BTW, if we haven’t discussed it, these two guys were suspended from school (not like they’d have been doing much of a job of studying for finals anyhow, I suppose). Man, I hope Nifong knows what he’s doing.

According to:
This article

According to this timeline, the call was made at 12:53 AM. She returned to the house at 12:03 AM.

If this is true…

Thats funny. This is what 100% positive identification means?

Hmm. It’s not like a lacrosse player is going to have any bumps, cuts, bruise, scratches or anything.

Except . . . not so much, right?

Yup, funny in a sickening sad messed up sort of way.

Although I’m sure the chances of their winning are slim, could the lacrosse players file a civil suit against the D.A. if they could prove that he did all of this as a promotional gimmick.

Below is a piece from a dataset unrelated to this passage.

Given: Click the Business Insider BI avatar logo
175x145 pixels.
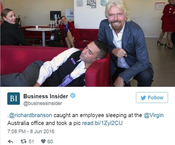Looking at the screenshot, I should pyautogui.click(x=14, y=99).

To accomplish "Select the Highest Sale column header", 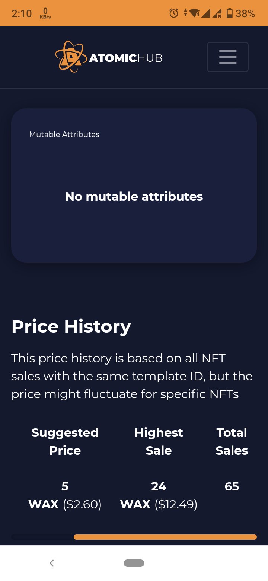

If it proves to be a false allegation, sure, they can sue him and the allegate-or. Some of the elements of (say) a malicious prosecution claim are set forth in:

http://www.aoc.state.nc.us/www/public/coa/opinions/2002/011130-1.htm

(which interestingly involved a woman’s false allegation of a violent crime).

They wouldn’t have to (and wouldn’t be able to) prove he cooked this up as a “promotional gimmick,” per se. As stupid as he may be, he’s not stupid enough (?) to file a charge he positively knew to be baseless or to manufacture evidence for it. If the story proves baseless, the allegation against Nifong would be more along the lines that he “legitimately” received a lurid, statistically improbable tale with little hard evidence backing it on its face, and didn’t care too much to do any additional investigation to see if it checked out or could be independently substantiated (or, independently discredited) before filing super-serious charges against two people. I suspect they might also have constitutional claims on the searches, as well as ethics grievances (no money for those) for his public statements and alleged contacts with represented parties.

http://www.breitbart.com/news/2006/04/19/D8H3D7LO1.html

Again according to the defense, he called the cab at 12:14. The pictures show them dancing happily at 12:02. So if the defense information is correct (we don’t know yet, but as I’ve noted, even weaselly defense lawyers don’t often lie about such specific factual claims that can be falsified), the entire brutal rape was crammed into 12 minutes. Or maybe he called when he was raping her, that happens a lot too.

http://abcnews.go.com/GMA/LegalCenter/story?id=1864425&page=1&gma=true&gma=true

Sorry, this article says they were still dancing at 12:03. So it was 11 minutes. Man those white patriarch rapists are FAST and EFFICIENT.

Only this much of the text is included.